А она — вот дерзкая девчонка! — ухмыляется и го­ворит:

— Во-первых, они никогда не ругаются.

Ловко отбрила!

Я делаю серьезное лицо и внятно и понятно начи­наю говорить:

— Ну, милочка...

— А я не милочка,— перебивает она.— У меня уже есть латы, и я теперь солдат.

— Ладно, Жанна-солдат. Мне уже докладывали, что ты собираешься освобождать Орлеан. Теперь у тебя есть лошадь и латы.
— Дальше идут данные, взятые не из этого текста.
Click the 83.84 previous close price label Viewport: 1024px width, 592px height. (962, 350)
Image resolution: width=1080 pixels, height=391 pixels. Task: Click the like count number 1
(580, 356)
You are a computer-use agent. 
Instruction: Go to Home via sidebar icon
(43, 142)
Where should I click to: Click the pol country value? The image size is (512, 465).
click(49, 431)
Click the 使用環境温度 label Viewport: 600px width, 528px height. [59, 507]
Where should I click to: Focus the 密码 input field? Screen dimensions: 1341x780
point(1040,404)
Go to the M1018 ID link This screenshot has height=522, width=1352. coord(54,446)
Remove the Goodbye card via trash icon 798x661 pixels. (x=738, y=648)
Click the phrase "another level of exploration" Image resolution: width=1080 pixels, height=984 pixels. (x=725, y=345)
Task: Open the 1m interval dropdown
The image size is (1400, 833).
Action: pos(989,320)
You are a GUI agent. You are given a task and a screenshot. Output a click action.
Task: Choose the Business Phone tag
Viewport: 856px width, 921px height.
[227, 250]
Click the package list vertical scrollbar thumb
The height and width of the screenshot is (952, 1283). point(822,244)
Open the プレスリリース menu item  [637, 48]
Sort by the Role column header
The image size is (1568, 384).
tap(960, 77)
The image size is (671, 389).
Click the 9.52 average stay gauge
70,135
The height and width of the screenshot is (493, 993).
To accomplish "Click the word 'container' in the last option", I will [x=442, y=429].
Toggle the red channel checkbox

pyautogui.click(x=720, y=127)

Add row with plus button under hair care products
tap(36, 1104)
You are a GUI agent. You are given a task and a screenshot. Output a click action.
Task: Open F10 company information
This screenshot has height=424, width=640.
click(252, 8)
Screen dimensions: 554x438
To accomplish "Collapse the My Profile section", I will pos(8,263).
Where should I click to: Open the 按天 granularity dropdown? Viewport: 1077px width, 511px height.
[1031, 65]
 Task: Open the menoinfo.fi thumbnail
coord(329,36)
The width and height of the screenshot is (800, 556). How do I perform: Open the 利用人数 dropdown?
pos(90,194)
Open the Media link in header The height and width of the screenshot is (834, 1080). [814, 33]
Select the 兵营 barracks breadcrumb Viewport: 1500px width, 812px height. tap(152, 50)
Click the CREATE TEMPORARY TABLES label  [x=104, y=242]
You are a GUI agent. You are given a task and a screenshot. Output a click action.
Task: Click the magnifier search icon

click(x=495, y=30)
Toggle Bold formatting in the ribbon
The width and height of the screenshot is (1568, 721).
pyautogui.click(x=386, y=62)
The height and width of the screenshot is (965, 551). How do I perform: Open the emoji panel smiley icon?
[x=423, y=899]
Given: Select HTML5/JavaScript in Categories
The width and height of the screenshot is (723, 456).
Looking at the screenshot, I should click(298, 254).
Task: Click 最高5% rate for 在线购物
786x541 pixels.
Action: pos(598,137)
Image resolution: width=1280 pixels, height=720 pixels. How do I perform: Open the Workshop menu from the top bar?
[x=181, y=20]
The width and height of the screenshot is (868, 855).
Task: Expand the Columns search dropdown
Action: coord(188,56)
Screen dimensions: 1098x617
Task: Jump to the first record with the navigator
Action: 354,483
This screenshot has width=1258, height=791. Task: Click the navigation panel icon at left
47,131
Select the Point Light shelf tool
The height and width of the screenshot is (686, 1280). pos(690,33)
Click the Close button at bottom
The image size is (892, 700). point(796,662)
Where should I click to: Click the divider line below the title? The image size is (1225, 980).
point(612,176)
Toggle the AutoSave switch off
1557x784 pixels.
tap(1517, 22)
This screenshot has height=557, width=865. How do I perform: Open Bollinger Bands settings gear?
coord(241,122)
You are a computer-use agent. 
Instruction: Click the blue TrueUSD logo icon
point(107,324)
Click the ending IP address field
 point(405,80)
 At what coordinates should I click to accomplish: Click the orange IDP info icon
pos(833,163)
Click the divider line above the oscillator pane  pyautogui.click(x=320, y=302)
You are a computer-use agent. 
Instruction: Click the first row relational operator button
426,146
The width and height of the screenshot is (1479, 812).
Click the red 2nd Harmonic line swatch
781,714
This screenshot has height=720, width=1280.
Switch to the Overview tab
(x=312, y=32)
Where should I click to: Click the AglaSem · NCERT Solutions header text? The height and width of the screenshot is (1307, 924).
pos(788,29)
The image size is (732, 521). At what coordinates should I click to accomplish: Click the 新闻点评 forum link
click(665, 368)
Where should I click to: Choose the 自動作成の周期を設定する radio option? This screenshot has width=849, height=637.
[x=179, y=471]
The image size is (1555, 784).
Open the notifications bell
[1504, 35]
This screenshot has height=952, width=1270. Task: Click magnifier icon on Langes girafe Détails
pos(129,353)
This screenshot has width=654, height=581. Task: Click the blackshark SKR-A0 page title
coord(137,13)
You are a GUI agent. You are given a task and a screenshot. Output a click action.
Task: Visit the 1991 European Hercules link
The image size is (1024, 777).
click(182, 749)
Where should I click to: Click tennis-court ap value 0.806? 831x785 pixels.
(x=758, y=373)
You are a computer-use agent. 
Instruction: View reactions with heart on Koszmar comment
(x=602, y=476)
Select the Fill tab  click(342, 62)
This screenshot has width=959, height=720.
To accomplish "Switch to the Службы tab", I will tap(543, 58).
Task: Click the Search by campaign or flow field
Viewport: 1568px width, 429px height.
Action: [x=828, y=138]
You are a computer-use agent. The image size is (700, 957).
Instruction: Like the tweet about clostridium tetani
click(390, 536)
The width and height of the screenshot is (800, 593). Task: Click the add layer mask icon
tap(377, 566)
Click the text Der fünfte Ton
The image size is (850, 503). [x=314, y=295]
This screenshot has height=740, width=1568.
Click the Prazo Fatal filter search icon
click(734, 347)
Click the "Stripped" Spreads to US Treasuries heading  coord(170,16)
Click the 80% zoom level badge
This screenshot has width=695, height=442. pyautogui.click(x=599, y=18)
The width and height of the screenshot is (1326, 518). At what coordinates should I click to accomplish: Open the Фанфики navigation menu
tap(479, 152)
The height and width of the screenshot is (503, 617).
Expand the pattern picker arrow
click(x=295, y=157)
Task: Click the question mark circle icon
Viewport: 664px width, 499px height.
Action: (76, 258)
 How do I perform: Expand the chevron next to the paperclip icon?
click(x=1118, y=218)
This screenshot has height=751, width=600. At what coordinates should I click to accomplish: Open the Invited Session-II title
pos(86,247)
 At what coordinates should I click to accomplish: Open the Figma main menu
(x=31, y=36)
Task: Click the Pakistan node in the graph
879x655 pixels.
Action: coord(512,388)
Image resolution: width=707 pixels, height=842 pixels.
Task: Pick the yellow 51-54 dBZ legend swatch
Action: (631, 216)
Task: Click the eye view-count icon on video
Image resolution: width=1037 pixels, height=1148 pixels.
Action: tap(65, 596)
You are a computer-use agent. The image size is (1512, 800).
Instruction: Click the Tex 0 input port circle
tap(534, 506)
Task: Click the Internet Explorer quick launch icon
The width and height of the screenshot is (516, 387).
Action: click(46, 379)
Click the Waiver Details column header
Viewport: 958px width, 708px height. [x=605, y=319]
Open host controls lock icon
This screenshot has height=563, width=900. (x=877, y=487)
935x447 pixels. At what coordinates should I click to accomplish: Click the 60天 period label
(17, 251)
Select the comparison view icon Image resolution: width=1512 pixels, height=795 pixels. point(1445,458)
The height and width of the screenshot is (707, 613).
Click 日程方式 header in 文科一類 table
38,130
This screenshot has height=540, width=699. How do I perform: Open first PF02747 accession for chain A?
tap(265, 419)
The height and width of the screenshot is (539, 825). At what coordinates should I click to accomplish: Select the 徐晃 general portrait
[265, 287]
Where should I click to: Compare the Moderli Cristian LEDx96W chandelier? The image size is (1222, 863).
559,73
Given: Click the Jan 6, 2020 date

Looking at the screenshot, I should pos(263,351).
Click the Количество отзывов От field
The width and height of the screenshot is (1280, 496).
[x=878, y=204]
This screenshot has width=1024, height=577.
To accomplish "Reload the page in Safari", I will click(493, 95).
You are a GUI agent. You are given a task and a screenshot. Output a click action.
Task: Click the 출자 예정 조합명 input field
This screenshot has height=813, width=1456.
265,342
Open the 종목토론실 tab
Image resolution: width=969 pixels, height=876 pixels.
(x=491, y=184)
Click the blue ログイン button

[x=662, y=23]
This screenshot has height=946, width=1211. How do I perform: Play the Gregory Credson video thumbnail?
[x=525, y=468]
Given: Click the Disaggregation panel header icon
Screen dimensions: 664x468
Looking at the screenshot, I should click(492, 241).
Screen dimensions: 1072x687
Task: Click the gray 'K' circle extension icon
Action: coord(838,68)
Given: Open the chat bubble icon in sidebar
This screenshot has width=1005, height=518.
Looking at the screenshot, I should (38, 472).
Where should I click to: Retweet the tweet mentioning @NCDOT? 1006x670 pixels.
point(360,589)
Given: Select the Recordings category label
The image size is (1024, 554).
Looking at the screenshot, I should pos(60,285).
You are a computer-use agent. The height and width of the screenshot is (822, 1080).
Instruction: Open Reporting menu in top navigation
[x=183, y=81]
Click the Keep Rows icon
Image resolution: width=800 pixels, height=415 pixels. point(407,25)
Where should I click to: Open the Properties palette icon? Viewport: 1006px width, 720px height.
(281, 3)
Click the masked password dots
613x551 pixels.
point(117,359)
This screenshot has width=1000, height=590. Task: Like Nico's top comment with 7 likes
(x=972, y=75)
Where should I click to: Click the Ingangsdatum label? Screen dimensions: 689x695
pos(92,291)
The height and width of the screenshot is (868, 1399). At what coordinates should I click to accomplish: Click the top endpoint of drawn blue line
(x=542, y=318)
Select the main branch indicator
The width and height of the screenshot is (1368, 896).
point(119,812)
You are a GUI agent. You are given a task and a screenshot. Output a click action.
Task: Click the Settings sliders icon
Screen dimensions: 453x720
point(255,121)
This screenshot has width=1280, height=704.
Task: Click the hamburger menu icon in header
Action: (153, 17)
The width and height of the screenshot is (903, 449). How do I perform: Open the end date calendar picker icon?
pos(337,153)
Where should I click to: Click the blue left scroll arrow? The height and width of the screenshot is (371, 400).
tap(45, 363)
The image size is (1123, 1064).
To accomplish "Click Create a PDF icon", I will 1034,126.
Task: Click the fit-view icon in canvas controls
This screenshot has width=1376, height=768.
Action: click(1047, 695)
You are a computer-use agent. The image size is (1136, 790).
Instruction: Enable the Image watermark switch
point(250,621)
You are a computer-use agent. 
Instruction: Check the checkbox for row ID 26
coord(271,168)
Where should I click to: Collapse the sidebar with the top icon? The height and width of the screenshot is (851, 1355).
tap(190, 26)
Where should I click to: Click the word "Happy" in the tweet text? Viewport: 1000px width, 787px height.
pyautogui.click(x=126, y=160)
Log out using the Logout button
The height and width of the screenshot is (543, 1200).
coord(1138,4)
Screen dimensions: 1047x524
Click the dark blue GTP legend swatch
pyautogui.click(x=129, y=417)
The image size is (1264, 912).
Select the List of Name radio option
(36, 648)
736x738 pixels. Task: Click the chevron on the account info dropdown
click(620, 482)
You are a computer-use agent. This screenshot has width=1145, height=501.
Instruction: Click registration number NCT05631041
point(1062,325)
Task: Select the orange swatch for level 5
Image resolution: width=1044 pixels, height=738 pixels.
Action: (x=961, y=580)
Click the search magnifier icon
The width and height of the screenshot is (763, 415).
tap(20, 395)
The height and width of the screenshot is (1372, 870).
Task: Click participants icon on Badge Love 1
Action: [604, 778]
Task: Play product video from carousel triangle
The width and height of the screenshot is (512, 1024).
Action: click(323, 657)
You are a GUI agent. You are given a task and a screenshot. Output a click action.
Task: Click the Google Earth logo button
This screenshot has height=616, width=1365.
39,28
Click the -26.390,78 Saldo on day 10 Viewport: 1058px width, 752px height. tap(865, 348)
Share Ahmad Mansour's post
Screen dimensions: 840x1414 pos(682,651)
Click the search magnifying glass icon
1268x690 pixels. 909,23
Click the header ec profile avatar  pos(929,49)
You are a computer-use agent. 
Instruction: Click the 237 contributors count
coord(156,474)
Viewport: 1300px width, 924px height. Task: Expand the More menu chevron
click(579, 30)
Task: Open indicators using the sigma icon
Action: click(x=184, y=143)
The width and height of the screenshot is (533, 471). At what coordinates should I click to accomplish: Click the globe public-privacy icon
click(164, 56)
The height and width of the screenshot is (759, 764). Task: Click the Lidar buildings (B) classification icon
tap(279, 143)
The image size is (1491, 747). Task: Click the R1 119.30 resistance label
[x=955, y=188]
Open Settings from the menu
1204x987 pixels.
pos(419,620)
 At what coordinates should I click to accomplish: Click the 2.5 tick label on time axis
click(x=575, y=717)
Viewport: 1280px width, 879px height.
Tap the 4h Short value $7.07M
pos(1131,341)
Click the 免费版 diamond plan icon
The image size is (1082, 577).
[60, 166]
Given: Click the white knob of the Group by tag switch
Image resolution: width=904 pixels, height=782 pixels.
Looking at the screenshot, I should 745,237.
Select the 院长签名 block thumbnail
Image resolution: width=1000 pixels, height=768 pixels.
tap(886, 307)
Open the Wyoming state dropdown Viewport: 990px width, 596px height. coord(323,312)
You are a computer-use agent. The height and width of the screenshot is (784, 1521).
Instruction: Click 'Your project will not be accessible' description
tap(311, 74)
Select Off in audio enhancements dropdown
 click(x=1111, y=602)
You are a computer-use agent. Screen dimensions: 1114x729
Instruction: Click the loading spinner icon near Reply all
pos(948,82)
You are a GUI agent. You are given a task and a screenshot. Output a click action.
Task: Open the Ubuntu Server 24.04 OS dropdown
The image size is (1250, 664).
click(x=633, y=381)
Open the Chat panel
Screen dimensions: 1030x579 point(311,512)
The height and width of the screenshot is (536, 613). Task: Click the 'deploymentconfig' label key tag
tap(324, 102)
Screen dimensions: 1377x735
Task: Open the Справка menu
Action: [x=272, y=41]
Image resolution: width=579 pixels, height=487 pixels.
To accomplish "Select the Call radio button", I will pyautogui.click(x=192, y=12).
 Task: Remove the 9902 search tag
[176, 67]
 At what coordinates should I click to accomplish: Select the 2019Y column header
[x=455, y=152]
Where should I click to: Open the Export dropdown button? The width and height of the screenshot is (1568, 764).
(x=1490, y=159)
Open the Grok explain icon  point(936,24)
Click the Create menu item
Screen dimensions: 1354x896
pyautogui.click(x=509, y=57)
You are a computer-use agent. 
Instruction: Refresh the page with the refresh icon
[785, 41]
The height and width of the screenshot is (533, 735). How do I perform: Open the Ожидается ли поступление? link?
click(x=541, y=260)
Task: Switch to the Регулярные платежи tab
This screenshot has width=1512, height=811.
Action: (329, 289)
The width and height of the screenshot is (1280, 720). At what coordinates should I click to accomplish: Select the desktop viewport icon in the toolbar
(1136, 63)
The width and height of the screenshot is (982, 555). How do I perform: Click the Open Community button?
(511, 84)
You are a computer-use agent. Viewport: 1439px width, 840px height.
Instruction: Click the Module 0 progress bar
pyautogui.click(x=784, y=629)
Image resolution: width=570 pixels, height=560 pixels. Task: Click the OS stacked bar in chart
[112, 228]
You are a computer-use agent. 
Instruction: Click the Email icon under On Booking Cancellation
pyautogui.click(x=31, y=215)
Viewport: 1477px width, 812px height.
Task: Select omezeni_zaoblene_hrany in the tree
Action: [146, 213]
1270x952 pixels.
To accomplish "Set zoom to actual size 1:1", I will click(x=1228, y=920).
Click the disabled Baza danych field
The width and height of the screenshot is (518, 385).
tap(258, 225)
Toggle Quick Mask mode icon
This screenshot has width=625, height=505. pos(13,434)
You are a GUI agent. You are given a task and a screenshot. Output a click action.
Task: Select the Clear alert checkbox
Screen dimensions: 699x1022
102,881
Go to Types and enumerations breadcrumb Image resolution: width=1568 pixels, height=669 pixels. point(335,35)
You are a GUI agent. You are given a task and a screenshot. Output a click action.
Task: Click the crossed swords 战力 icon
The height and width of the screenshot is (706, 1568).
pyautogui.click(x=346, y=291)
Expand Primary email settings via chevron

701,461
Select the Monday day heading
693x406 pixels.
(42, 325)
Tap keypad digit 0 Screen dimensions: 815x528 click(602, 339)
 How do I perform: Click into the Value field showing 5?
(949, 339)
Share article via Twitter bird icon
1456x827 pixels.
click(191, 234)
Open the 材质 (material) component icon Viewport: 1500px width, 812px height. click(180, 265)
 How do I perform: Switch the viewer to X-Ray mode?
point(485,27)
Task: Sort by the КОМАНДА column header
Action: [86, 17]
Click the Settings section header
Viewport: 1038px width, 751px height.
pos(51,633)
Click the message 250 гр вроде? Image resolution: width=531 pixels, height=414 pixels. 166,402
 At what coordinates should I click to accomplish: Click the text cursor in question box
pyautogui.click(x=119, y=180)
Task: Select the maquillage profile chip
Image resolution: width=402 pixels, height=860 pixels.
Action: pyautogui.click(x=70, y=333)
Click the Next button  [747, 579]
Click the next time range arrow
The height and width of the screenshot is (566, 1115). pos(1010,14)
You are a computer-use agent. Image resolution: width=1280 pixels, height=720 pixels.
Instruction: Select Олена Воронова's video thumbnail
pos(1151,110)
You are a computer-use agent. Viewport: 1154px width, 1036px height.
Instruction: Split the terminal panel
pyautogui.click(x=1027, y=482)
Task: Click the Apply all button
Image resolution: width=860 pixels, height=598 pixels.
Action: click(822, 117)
Поезжай и освободи, Я тут ни при чём.

— Нет,— говорит,— при чём. Вы должны разре­шить Пуланжи и еще двум-трем людям проводить меня к дофину, и вы должны дать мне письмо, что это вы меня послали.

— Сто чер... тьфу! Никуда я тебя не посылаю.

— Это очень нехорошо отказываться от своих слов. Вы сказали: поезжай. Значит, вы меня послали.

Ишь ты, такая козявка, а ее не переспоришь. Написал я письмо дофину, что так, мол, и так, дал ей в провожатые Пуланжи, и еще Жана из Меца, и двух солдат, Жегана и Тибо, и слугу Гюгюса. И она уехала.

Какая она была из себя?

Хорошая девочка, ничего не скажешь, очень ми­ленькая. В семнадцать лет они все как цветочки. Хо­тя мне, бывало, встречались и покрасивей.

Глава шестая

ГОВОРИТ

ГЮГЮС-ПАРИЖАНИН

Свидетели - _384.jpg_0

Я  Гюгюс, по прозвищу Парижанин, слуга  госпо­дина де Пуланжи, и еду в Шинон, ко двору дофина.

Я еду верхом на коне. Понятно, не на отдельной лошади, а Жеган Одноглазый посадил меня позади себя в седло. И на мне новые суконные штаны, кото­рые раньше носил Пуланжи, а потом залил их жир­ным соусом, и это пятно не выводится, так он мне отдал.

Я еду ко двору дофина верхом на коне, в суконных штанах. Увидали бы меня мои парижские зна­комцы, они бы от зависти лопнули по всем швам.

Я доволен, и на моих губах улыбка. А внутри у меня что-то скребет и чешется. Как знать, что меня там поджидает за углом, да вдруг выскочит и напод­даст? В нашей жизни не бывает счастья, а одни колотушки.

Это я так потому чувствую, что, хотя я еще моло­дой, мне примерно будет лет двадцать, я эти лета не считал, но уже три года брею бороду, значит, мне около двадцати, побольше или поменьше, но я так чувствую, потому что я человек недоверчивый, ни в чем никому не поверю, уж так меня воспитала моя судьба.

Я родом из Парижа, оттого мне и прозвище Па­рижанин. Париж большой город, и там всего много. Разные там соборы, и часовни, и каменные дома на площадях. И живут в этих домах богатые господа.